When the High Lords realise that they are about to lose again they attempt to revert to their first tactic of nuking the enemy and everything else in the vicinity, aiming directly for Ferrus Manus after he makes landfall. But this time the nukes are stopped as Akurduana performs a suicide run of his own on the Gardinaal command centre, effectively neutering any remaining resistance the Gardinaal have to offer, and the war ends.
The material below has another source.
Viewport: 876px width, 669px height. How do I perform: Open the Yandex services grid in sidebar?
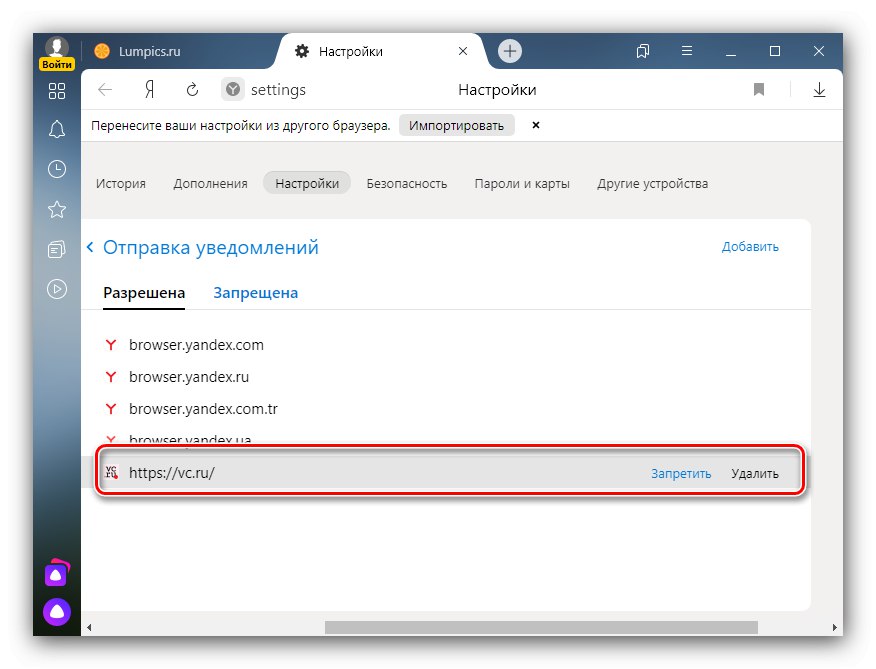coord(56,91)
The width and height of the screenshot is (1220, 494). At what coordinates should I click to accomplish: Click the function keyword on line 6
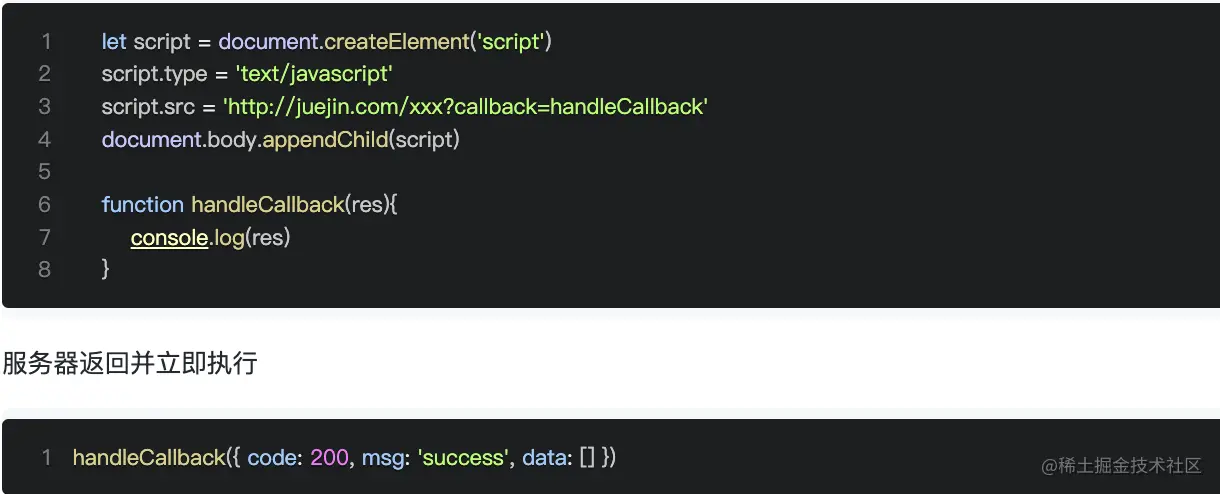(x=143, y=204)
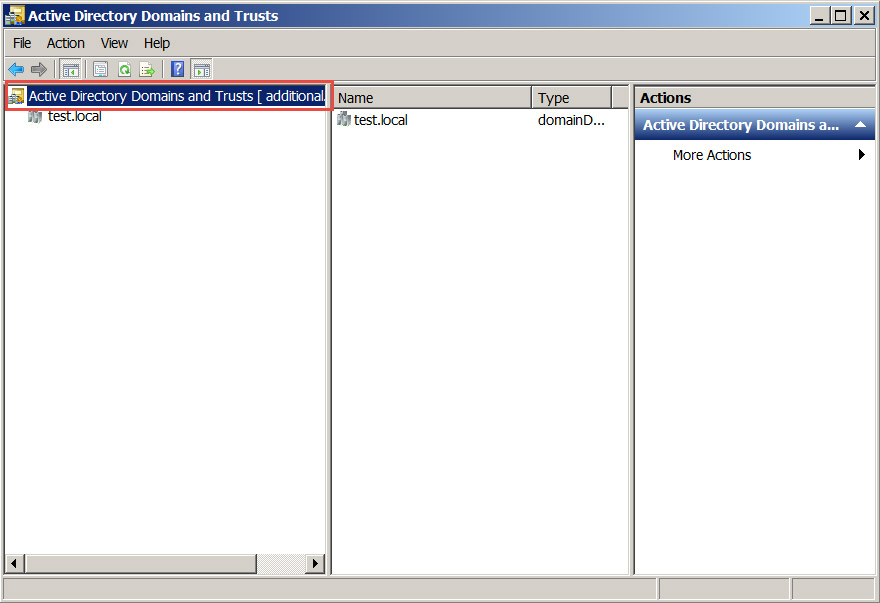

The sanitised account indicates that the planet's infrastructure was left intact and that within a few years they were a model of Imperial compliance. However the more detailed account explains that the Rage of Guilliman was practically volcanic when he finally did arrive the day after compliance was completed, not only for the state of the world that was now going to need rebuilding, but also because of the poor treatment of the Ultramarine contingent that had practically been reduced to nothing. The two brothers barely even spoke to each other at the victory parade, having to go through Fulgrim to do it. Ferrus Manus then stated that he had no longer any desire to become Warmaster, (totally not because he realised he'd just shown everyone he was the worst possible candidate) but would support whoever got the job.